Comme les Achéens et les Épigones, J’assaillais Thèbes, j’assiégeais Ilion, J’étais Adraste, Achille, Diomède, Créon, Le glaive qui châtie, le fourreau qui pardonne !
Le songe m’emportait, comme un Arion rapide, De la terre des hommes au ciel de Dieu ; Je vis les archanges silencieux Caresser les nuées avec leurs ailes limpides ;
Le monde en bas était comme couvert d’un voile Dont une beauté cache ses charmes à l’amour ; Rome et ses chapelles, Babel et ses tours, Dans l’azur terrestre brillaient comme des étoiles !
Je songeais en rêvant au peu que nous sommes Et à nos jours, différents et pareils, À la mort, extatique sommeil Qui, bercé doucement par l’infini, endort l’homme ;
Je songeais à notre jeunesse couronnée Qui s’envole, comme la fumée dans l’air, À la métamorphose de la chair En âme, des heures en jours, des jours en années !

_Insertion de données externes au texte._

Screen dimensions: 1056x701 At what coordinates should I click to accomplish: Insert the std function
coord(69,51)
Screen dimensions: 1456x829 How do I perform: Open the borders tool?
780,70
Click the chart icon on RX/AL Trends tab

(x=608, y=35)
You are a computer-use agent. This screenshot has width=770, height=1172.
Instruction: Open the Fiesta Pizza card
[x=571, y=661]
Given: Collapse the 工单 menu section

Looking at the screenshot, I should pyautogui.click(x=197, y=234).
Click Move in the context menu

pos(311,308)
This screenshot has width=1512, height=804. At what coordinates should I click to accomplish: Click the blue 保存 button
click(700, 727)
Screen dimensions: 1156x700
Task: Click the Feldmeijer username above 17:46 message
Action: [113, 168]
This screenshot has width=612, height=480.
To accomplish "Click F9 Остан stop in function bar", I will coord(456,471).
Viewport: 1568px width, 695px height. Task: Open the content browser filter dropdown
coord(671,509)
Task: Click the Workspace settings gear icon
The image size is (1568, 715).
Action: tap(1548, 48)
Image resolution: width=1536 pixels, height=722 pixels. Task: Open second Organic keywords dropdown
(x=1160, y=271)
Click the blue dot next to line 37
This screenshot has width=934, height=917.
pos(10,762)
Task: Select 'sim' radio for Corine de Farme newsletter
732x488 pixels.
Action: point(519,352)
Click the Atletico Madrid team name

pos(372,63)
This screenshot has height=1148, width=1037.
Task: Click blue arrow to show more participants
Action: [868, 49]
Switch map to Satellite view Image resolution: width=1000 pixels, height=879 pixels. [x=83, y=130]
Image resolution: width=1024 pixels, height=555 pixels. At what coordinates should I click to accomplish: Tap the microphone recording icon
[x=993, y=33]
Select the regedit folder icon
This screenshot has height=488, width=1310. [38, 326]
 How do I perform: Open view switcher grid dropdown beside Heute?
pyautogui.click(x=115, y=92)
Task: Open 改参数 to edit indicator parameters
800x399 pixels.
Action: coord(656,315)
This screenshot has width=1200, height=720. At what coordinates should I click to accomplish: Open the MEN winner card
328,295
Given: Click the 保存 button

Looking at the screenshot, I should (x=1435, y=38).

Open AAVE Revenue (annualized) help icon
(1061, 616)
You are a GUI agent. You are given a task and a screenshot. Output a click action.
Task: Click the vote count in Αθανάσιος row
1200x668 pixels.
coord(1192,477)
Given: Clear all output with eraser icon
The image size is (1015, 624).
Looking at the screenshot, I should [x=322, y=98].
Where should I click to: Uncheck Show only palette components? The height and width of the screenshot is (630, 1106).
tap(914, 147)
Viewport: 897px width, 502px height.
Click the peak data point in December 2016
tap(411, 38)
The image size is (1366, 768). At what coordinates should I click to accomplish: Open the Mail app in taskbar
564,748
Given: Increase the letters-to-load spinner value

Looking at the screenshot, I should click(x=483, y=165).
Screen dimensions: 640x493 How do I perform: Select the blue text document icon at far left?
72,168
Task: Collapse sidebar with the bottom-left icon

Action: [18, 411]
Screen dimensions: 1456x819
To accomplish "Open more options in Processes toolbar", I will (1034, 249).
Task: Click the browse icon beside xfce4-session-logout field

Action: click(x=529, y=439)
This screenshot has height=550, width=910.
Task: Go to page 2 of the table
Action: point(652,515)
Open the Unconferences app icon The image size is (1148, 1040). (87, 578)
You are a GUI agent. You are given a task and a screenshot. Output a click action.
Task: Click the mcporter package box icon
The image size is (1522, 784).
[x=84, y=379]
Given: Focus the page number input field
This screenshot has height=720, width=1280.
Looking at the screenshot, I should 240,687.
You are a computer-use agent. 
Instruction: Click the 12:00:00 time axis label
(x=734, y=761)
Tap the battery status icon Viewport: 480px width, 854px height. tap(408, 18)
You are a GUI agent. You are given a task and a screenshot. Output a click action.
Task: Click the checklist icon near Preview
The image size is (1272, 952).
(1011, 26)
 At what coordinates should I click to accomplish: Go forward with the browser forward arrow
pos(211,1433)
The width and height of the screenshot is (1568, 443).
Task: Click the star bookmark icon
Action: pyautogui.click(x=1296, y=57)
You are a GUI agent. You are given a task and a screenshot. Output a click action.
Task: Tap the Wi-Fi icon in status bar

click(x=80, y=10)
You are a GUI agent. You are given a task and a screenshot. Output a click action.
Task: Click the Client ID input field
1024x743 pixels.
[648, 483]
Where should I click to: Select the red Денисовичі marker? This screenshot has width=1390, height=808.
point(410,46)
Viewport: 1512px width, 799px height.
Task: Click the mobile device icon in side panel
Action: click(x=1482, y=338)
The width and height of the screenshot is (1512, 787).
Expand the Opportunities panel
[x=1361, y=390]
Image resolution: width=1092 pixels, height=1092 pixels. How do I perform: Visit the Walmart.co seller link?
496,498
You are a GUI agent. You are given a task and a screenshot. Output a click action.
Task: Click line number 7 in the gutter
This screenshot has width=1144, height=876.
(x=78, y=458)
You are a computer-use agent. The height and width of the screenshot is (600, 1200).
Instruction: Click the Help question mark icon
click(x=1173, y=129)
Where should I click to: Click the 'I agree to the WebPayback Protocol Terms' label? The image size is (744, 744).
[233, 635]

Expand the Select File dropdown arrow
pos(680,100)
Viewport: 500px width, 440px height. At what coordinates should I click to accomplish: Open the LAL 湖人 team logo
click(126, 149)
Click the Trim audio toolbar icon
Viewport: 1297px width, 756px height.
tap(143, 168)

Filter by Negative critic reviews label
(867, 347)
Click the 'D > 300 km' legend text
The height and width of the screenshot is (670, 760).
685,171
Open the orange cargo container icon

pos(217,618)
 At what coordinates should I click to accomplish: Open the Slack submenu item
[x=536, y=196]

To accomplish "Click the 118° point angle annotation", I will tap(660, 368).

Divines métamorphoses, par Ovide chantées ! Ô, impermanence, souverain Karma ! Toutes les souffrances sont l’homme s’alarma Sont éphémères, et toutes ses joies sont emportées
Par le destin, comme la rose par le torrent ! Les heures en rêvant déploient leurs ailes blanches Comme l’oiseau pour quitter sa branche, Pour quitter l’homme, qui les implore en pleurant !
Mais moi, j’étais heureux, comme un dieu immortel ! De l’Olympe, mont colosse et antique, Je buvais tout le nectar magique Et j’étais à la fois et le temple et l’autel !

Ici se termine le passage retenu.